→ Ejercicio escrito 1
Traduce al inglés esta oración del relato del trayecto en coche por Madrid: «En mi casa siempre se han respetado mucho los horarios de cada uno en el dormir».
→ Ejercicio escrito 2
En el relato del trayecto en coche por Madrid, reescribe el tramo que va desde "No tengo muy" hasta "y los demás." y sustituye "Gran Vía" por "calle de Alcalá".
→ Ejercicio escrito 3
Prosigue el relato del trayecto en coche por Madrid a partir de su última oración.

→ Sección del documento
★ ★ ★ ★ ★ ★ ★
No tengo muy claro qué estoy haciendo. Tengo algo de resaca, y preferiría quedarme en el sofá con ellos. Son las cinco y pico de la tarde y creo que mis dos hermanos siguen durmiendo, como mandan los cánones. En mi casa siempre se han respetado mucho los horarios de cada uno en el dormir. Lo único bueno de que jueguen el Real Madrid y el Barcelona es que la carretera de A Coruña está despejada. Pero la Gran Vía es un infierno, y tardo casi una hora en aparcar. Voy dando vueltas con el coche de un lado a otro, y esquivo a unos gorrillas en el Templo de Debod. No soporto a los gorrillas. Encuentro hueco en una bocacalle de Callao. Ante mi estupor, hay tanta gente andando por el centro de la ciudad que sospecho haber dejado de mover las piernas y ya ser llevado en volandas, arrastrado por la inercia y los demás.
★ ★ ★ ★ ★ ★ ★
→ Extracto de datos
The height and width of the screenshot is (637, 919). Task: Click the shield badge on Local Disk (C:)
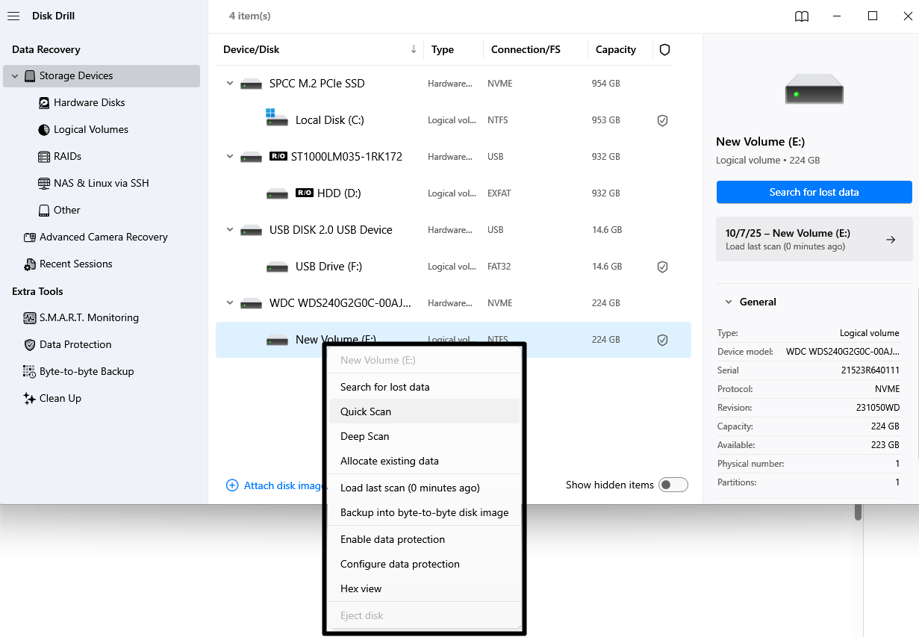(662, 119)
★ ★ ★ ★ ★ ★ ★
→ Respuesta escrita 1
In my house, everyone's sleeping schedule has always been greatly respected.

→ Respuesta escrita 2
No tengo muy claro qué estoy haciendo. Tengo algo de resaca, y preferiría quedarme en el sofá con ellos. Son las cinco y pico de la tarde y creo que mis dos hermanos siguen durmiendo, como mandan los cánones. En mi casa siempre se han respetado mucho los horarios de cada uno en el dormir. Lo único bueno de que jueguen el Real Madrid y el Barcelona es que la carretera de A Coruña está despejada. Pero la calle de Alcalá es un infierno, y tardo casi una hora en aparcar. Voy dando vueltas con el coche de un lado a otro, y esquivo a unos gorrillas en el Templo de Debod. No soporto a los gorrillas. Encuentro hueco en una bocacalle de Callao. Ante mi estupor, hay tanta gente andando por el centro de la ciudad que sospecho haber dejado de mover las piernas y ya ser llevado en volandas, arrastrado por la inercia y los demás.

→ Respuesta escrita 3
Camino en dirección al Círculo de Bellas Artes pensando en mis manos, en las manos en general. De qué modo son importantes las manos para un escritor. Por lo visto Dostoievski le dictó su novela El jugador en una semana a una secretaria, que terminaría convirtiéndose en su mujer, pero salvando excepciones a un escritor le son bastante indispensables las manos… y es que el viernes por la noche mis amigos y yo habíamos estado hablando de manos a altas horas de la madrugada. Ahora, aquí andando, yendo a ver hablar a tipos que viven de sus manos, analizando lo sucedido anoche, y mirándome las mías propias, me acuerdo de un breve artículo que escribí sobre mis manos en mi blog hará un año:

«Me considero hombre de manos provechosas, aunque discretas. Son de esas manos que pasan por la vida sin llamar mucho la atención, elegantemente, lo cual me llena de orgullo. Tengo en el dedo corazón de la derecha una suerte de ampolla, por culpa de escribir, desde que fuera un niño. Me lo tomo como un gaje del oficio. Hemingway tendría el bigote y luego la barba; yo, mi ampolla. Cortázar tendría el cigarro, el puro o su pipa; yo, mi ampolla.

Las manos, digo, a veces me las han calificado como «pequeñas» o incluso «de mujer», y cada cosa me ha hecho sentir más seguro respecto a ellas, por poder contar con tales atributos distinguidos, que en el fondo yo considero muy normales. Lo que más me halagó fue una vez que alguien me dijo que parecían manos «de no haber trabajado nunca». Pero sin duda nuestra relación no siempre ha sido de caminos fáciles, y toda la magia pudo haberse roto hace algún tiempo, cuando una chica, entre alguna caricia desafortunada, se percató de su presencia y las miró de reojo. Dijo: «Ah, pero que manos tan graciosas…».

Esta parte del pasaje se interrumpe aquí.